In their works, prescient French novelist Jean Raspail and scholar Bat Ye’or, an Egyptian-Swiss woman whose real name is Gisèle Littman, predicted the coming of “Eurabia” and the downfall of Western civilization. So did writers like Andrew Bostom, Oriana Fallaci, Richard Landes, Bernard Lewis, Douglas Murray, Robert Spencer and Ibn Warraq, with some pointing to instances in Europe of so-called “no-go” zones in areas with significant Muslim populations and little police oversight, sexual assaults of women some call “infidels,” honor killings and a refusal to assimilate.
Let’s not forget the assassination in 2004 of Dutch filmmaker Theo Van Gogh by Moroccan-Dutch Islamist Mohamed Bouyeri, who was born in Holland and whose hit list included Ayaan Hirsi Ali, a Somali-born Dutch parliamentarian. He stabbed a five-page note into Van Gogh’s body, which he addressed to Ali, who he called a “heretic” and a willing collaborator of “Zionists and Crusaders.” Bouyeri believed that a “Jewish cabal” controlled Holland.
Despite such warning signs, those who spoke against the rise of Islamic extremists were called “Islamophobes,” racists, fear-mongers and conspiracy theorists.
De Winter wrote that the violence that took place overnight Nov. 7-8 “emerged from deep-seated, historically entrenched antisemitism.” He also noted that “Moroccan youth have participated in weekly anti-Zionist demonstrations through the streets of Amsterdam.”
The attackers in Amsterdam did not paraglide into the city as Hamas did, but many were on scooters. De Winter believes that these Muslims are “collectively humiliated” by the Dutch “indifference” to their religion and by the “infidel” demands placed upon them to assimilate.
What next? Well, according to Dutch journalist and editor Esther Voet, the day after the “Jew hunt,” an Israeli TV crew was trying to broadcast a report from Dam Square in Amsterdam and was confronted by pro-Palestinian protesters. “They called for police protection to return to their hotels. The police refused.”
With the protesters behind last week’s pogrom still on the streets, we will likely see more pogroms in Holland and other parts of Europe. Will the police in those cases respond in a more timely fashion than the Dutch police did?
Time will tell. France, which is hosting a soccer match in Paris with Israel on Thursday, is deploying 4,000 security personnel to ensure that what happened in Amsterdam does not happen there. Israeli security officials, meanwhile, are telling Israelis to stay home.
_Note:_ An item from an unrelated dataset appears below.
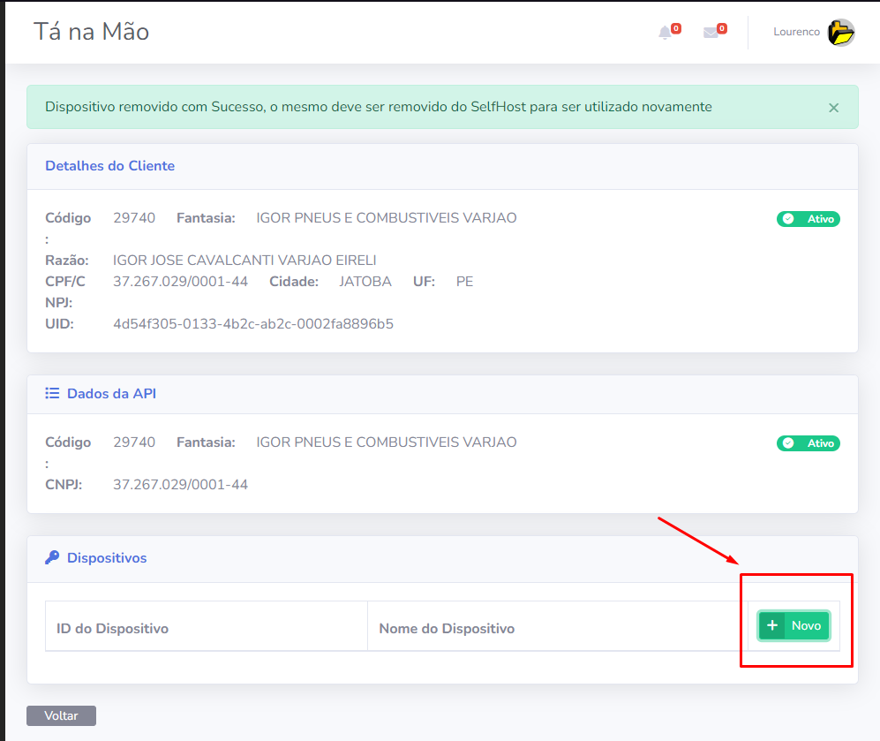Viewport: 880px width, 741px height.
Task: Click the CNPJ number in Dados da API
Action: pos(180,485)
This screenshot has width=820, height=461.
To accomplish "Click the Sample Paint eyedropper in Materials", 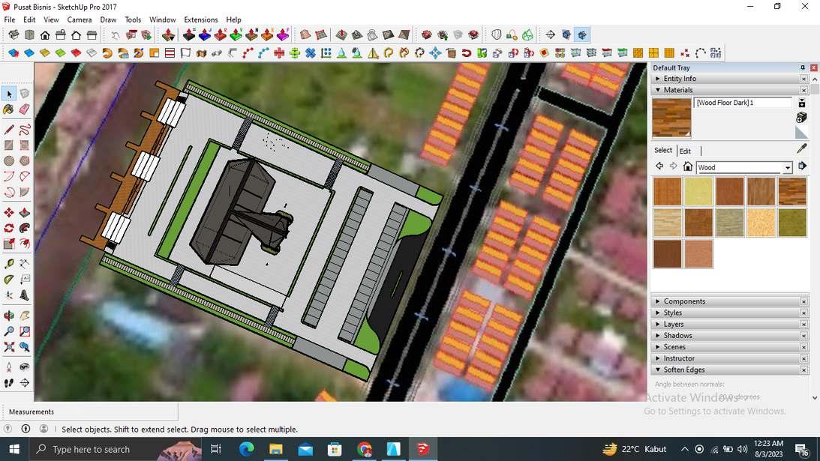I will coord(801,149).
Let’s be clear on this: Only Israel rescued the Jews under siege in Amsterdam last week. The Dutch government did not do so, nor did any neighboring European country. The world’s “peaceniks” and the United Nations were nowhere in sight.
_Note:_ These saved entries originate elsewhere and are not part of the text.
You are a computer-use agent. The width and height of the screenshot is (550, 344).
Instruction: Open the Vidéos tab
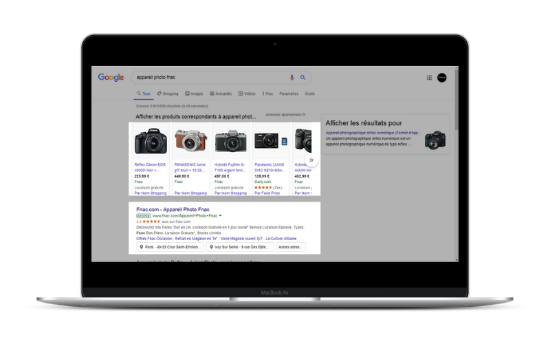(x=247, y=94)
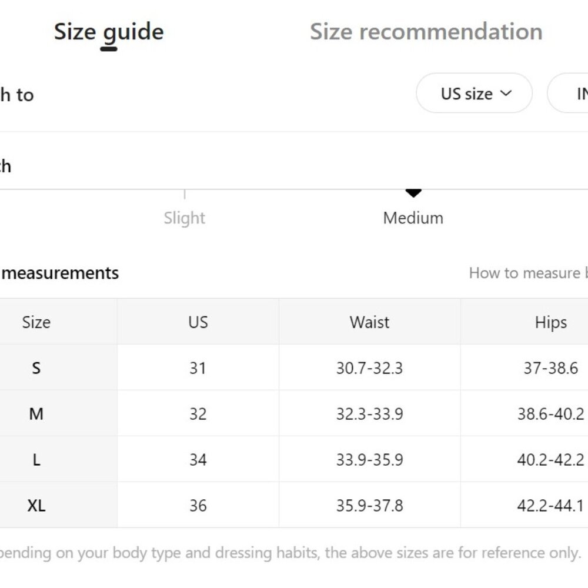Select the L size row
The image size is (588, 588).
[294, 459]
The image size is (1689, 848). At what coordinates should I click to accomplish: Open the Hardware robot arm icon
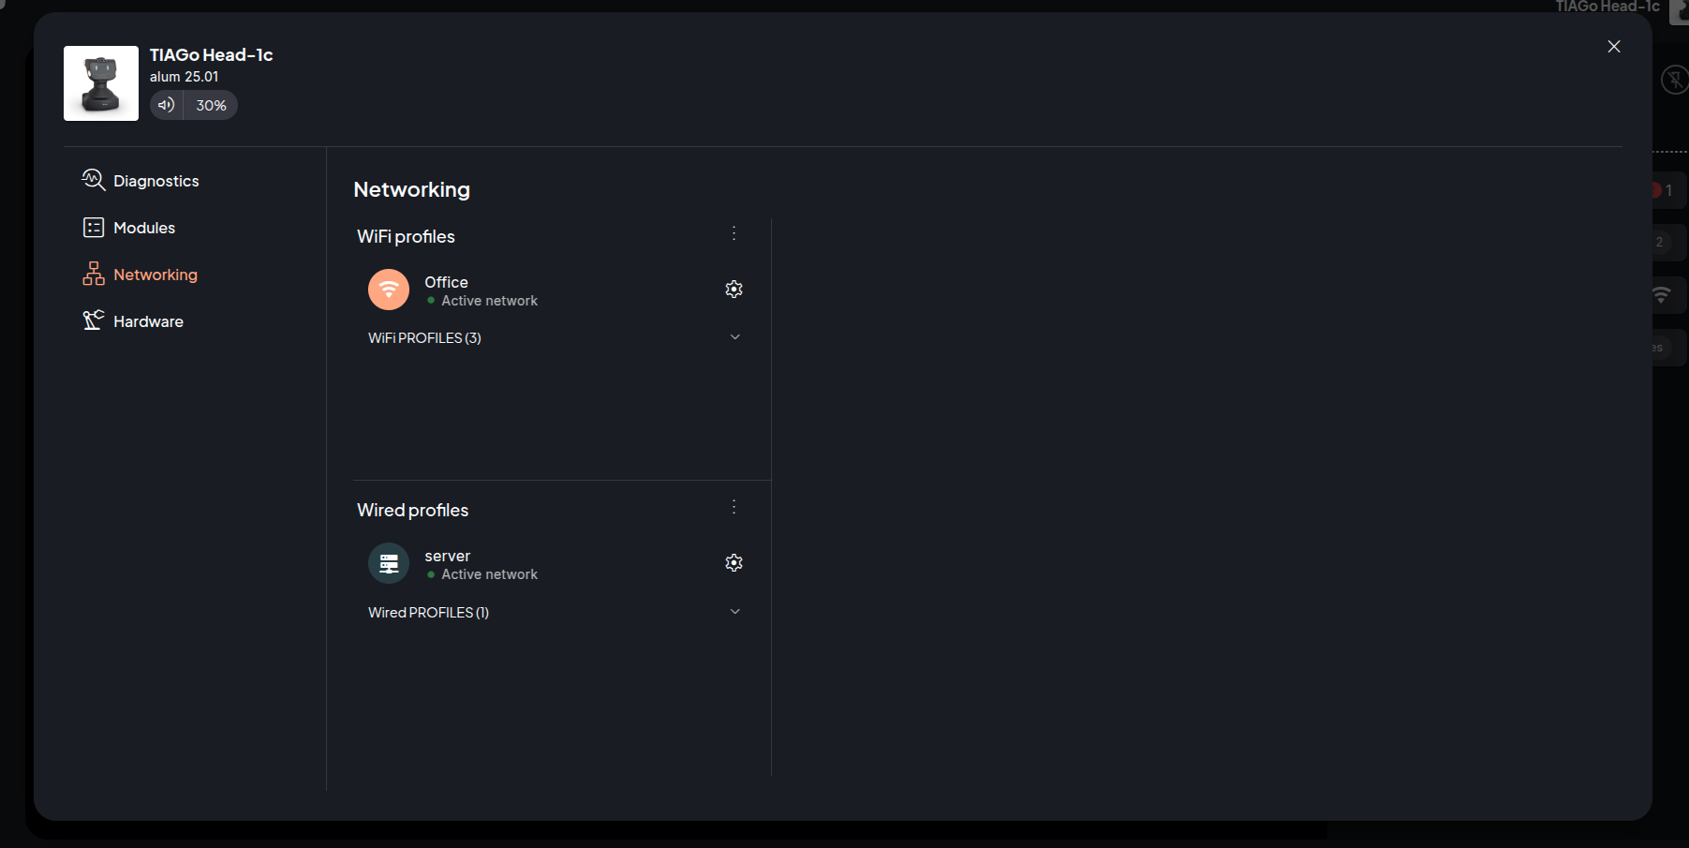(x=93, y=320)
What happened in Amsterdam reflects what has happened to Jews historically in Europe and throughout the Muslim world. Israel has not caused this Jew-hatred. Israel is, in fact, the only rational response to antisemitism. It is the height of madness to demand that there be no Jewish state or for Jews to willingly negotiate for an even smaller, almost tiny, part of the land in which we are the indigenous people, a people who have now returned to our inheritance.